So, it was off to the retinal specialist in June and more waiting while I was losing a line on the eye chart every 6 weeks.  The specialist said that the drusen were benign and that he couldn’t find any problem with my eyes, although he did note that my VA drastically improved when I read the eye chart through pinholes.  The pinholes block more light, which leads to less visual distortion and increased acuity in certain conditions.  In my right eye, my record states that my VA was 20/100, but pinholed to 20/30 and my left eye had a VA of 20/30 that pinholed to 20/25.  Well, that sounds rather odd, yet he simply told me to return to the optometrist for a stronger prescription.  Did he even review my records, which indicated that I failed a pair of new glasses a couple months prior?  That was failure to diagnose #4.

I waited again to see the optometrist and had an appointment in July of 2012—9 months since I thought this all started.  I had lost even more vision by the time I saw him and ghosting, or multiple images, was about all that I saw at that point.  I had K-readings taken again and not one lens he flipped in front of my eyes helped me to see the eye chart. He abruptly stopped, looked at the little paper from the keratometer, and told me I had keratoconus.

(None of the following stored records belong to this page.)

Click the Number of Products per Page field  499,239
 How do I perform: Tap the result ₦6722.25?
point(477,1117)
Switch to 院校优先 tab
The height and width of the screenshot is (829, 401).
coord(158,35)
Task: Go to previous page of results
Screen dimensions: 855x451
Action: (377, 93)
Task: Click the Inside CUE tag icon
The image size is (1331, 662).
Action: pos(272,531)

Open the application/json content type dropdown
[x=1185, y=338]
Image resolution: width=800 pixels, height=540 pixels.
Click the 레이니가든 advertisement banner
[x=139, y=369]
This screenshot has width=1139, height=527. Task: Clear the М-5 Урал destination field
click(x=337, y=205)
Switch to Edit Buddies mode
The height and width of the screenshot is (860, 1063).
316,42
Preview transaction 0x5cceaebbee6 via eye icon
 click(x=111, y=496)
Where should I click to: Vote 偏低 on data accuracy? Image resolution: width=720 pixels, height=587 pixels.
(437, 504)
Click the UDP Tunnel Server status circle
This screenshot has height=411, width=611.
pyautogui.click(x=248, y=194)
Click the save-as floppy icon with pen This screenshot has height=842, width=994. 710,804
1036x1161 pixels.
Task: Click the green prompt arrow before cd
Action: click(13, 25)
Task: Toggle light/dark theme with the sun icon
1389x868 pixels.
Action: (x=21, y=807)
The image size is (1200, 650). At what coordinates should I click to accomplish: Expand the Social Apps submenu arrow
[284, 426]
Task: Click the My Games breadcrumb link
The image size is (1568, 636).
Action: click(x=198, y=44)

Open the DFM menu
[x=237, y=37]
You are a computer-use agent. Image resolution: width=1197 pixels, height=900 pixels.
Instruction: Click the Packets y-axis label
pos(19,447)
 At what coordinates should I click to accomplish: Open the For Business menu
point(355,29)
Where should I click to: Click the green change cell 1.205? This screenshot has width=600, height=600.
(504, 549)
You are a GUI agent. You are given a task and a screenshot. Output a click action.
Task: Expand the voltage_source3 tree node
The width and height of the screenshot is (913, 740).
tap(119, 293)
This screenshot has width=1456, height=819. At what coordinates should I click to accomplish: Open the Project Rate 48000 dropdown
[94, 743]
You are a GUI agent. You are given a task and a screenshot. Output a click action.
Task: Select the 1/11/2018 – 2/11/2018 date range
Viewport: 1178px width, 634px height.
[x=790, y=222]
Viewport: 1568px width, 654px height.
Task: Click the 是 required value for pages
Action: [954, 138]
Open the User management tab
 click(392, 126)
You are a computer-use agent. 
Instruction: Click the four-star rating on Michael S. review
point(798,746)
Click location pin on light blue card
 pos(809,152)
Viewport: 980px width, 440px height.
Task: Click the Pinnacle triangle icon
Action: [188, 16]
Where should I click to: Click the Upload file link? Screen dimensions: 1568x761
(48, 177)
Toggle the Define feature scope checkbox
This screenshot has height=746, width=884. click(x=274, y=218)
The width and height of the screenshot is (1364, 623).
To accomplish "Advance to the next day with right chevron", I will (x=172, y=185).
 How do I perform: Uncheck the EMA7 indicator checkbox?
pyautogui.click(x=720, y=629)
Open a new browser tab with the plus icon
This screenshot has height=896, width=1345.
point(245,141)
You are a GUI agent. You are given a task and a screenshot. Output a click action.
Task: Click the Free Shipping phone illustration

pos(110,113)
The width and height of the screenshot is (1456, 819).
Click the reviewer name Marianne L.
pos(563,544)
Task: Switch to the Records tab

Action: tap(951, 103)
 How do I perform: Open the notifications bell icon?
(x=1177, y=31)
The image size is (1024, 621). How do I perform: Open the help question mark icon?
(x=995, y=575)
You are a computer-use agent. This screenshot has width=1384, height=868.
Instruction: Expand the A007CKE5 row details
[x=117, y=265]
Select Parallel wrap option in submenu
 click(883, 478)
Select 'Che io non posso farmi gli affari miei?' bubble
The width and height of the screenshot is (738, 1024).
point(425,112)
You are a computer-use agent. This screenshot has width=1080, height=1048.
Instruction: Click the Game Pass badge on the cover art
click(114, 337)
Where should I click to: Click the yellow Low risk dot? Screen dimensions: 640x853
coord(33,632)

He gave me little explanation and made no mention of it being a progressive disease or that CXL surgery would halt its progression.  He simply said that I needed medically-necessary contact lenses known as hybrids to correct my vision, which were not covered by my discount plan vision insurance, but that he sold, of course.  They are extremely expensive and would need to be replaced often due to my rare, late-onset, rapidly-advancing keratoconus.  That was a direct violation of the Optometric Oath #1:

I will advise my patients fully and honestly of all which may serve to restore, maintain or enhance their vision and general health.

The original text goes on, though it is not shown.